Madison Avenue is increasingly turning to neuroscience to refine the art of crafting successful ad campaigns. The Nielsen Co. jumped into the field earlier this year by investing in Berkeley, Calif.-based research firm NeuroFocus, which applies neuroscience to advertising research.

Now Google is applying “neuromarketing” to video advertising. In a study released Thursday, Google and MediaVest used NeuroFocus findings to show that overlay ads appearing in YouTube videos grab consumers’ attention and boost brand awareness.

YouTube-owner Google has championed overlay ads--which appear in the lower third of video screens--as a less intrusive alternative to pre-roll ads. But the format has failed to gain much traction with advertisers, and earlier this month Google announced it would begin running pre-, mid- and post-roll ads with the launch of full-length videos on YouTube.

With revenue from YouTube ads falling short of company expectations at an estimated $200 million this year--mostly from display ads--the pressure grows to find new ways to monetize the Web’s largest video site.

Through the overlay study, Google is clearly trying to make the case for the format to brand advertisers that may be skeptical. “Overlay ads are a format used primarily for branding campaigns, so measuring click-through rate is not the most effective way to measure success,” said the company in a statement.

To that end, the NeuroFocus research conducted in May looked at the reactions of 40 people to YouTube InVideo overlay and companion banner ads from a cross-section of MediaVest advertising clients.

The firm used biometric measures such as brainwave activity, eye-tracking and skin response to gauge the impact of ads.
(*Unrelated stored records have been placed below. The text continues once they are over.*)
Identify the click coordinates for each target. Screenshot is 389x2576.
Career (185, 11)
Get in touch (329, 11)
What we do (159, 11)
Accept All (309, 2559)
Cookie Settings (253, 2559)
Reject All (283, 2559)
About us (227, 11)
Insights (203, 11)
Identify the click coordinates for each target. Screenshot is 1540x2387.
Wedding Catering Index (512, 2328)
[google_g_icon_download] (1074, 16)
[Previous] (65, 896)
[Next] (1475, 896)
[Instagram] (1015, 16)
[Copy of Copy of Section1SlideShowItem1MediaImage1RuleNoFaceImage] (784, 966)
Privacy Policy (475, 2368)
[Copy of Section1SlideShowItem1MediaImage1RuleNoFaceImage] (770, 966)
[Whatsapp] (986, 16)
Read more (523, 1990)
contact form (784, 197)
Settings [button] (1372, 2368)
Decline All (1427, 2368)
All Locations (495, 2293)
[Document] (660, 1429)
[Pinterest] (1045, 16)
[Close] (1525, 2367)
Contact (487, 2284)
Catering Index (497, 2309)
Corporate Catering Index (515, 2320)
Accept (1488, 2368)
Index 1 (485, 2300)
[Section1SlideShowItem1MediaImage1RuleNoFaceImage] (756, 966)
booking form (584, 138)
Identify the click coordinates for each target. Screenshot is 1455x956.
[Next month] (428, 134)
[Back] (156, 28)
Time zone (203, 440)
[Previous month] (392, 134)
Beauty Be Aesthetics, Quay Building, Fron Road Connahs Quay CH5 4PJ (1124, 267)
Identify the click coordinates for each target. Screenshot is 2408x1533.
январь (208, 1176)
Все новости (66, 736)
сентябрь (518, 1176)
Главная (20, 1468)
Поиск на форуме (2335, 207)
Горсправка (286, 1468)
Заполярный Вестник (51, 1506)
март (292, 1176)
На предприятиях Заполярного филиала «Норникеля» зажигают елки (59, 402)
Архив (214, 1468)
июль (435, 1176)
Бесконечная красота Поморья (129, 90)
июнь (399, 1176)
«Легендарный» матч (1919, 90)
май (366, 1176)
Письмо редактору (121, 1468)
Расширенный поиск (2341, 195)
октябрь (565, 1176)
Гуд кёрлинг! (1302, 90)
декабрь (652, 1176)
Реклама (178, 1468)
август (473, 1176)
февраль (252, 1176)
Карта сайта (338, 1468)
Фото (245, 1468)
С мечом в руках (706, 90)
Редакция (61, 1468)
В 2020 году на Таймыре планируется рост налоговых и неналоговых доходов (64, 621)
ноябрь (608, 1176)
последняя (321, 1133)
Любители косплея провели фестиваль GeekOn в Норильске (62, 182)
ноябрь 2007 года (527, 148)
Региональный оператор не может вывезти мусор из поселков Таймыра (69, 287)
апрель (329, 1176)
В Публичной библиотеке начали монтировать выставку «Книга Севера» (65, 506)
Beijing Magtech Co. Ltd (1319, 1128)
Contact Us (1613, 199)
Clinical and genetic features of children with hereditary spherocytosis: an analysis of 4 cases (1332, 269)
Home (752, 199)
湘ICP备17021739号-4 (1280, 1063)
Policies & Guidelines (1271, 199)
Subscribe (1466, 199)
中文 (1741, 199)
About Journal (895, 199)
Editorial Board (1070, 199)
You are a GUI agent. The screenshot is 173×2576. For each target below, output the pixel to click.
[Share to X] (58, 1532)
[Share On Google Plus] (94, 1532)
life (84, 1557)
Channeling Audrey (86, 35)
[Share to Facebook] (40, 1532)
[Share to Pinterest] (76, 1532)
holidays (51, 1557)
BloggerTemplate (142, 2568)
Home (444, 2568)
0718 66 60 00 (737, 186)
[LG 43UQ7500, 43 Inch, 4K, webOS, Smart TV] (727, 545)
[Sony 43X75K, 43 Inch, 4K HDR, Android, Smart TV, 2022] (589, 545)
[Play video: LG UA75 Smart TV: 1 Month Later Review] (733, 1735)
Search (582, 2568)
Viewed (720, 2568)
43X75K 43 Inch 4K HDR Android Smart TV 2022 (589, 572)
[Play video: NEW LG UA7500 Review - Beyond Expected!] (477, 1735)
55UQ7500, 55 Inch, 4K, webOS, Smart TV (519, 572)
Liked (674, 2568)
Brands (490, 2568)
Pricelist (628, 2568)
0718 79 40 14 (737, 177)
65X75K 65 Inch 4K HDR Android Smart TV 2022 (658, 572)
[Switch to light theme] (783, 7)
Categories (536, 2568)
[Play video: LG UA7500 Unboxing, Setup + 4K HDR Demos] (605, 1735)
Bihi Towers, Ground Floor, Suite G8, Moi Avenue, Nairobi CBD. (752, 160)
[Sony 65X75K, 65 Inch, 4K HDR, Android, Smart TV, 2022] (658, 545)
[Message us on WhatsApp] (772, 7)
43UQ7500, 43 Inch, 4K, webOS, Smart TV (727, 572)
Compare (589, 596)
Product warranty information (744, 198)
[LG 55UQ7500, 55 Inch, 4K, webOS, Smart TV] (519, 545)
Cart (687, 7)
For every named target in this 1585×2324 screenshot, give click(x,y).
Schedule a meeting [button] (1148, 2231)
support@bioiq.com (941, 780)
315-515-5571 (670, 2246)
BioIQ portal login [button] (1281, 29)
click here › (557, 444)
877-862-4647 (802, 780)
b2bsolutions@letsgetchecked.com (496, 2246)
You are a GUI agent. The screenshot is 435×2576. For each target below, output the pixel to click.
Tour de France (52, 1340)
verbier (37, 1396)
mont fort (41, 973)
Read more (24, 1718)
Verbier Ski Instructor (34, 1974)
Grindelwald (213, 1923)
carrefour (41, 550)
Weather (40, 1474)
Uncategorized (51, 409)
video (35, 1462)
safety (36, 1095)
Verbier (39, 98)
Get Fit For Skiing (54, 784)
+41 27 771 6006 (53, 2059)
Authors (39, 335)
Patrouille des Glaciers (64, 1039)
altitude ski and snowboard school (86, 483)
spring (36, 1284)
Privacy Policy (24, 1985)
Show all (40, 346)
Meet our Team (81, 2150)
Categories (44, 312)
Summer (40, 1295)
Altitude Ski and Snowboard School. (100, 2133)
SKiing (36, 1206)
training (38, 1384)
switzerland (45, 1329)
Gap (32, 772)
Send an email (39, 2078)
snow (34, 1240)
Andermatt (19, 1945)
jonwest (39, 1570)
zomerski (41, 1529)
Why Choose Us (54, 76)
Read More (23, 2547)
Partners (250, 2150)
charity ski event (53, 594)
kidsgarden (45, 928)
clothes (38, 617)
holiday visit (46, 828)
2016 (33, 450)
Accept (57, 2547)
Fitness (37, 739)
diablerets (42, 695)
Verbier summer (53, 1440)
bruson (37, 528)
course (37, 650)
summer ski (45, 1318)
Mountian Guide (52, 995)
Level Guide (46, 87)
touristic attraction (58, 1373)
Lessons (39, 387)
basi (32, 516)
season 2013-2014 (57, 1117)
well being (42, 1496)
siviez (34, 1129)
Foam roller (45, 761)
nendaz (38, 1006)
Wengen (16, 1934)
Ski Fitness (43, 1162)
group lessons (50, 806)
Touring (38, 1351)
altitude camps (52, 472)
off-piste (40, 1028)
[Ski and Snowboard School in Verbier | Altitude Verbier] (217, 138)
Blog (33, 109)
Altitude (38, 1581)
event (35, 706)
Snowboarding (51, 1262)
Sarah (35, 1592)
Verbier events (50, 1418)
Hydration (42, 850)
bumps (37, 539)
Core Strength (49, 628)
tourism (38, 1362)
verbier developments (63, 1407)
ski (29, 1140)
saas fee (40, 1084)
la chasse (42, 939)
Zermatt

Based on criteria including attention level, emotional engagement and memory retention, it then comes up with an overall “effectiveness” score for ads.

The study revealed that viewers found overlays “compelling and engaging,” generating high attention and emotional engagement levels across different brands and types of video. On a one to 10 scale, the ads scored a 6.6 in effectiveness, which is considered showing “a high effect.”

The combination of overlays with companion banners also grabbed users’ attention more than banner ads alone, scoring a 6.6 compared to a 6.3 for just banners. The overlay-display combo was also found to improve brand response over banners alone, based on study participants’ brainwave activity.

Yaakov Kimelfeld, MediaVest senior vice president for digital research and analytics at MediaVest, said the study “will be instrumental in showing that overlays actually work.” While advertisers may still be more comfortable with pre-rolls, which approximate TV commercials, Kimelfeld noted that “the interruption model is going away, even on TV.”

The Google/MediaVest study did not compare overlays with pre-roll ads, but he suggested that could be a subject of future research. Kimelfeld added that the overlay ad study was the first time MediaVest has applied neuroscience techniques to advertising research. “It’s a new tool for testing new formats,” he said.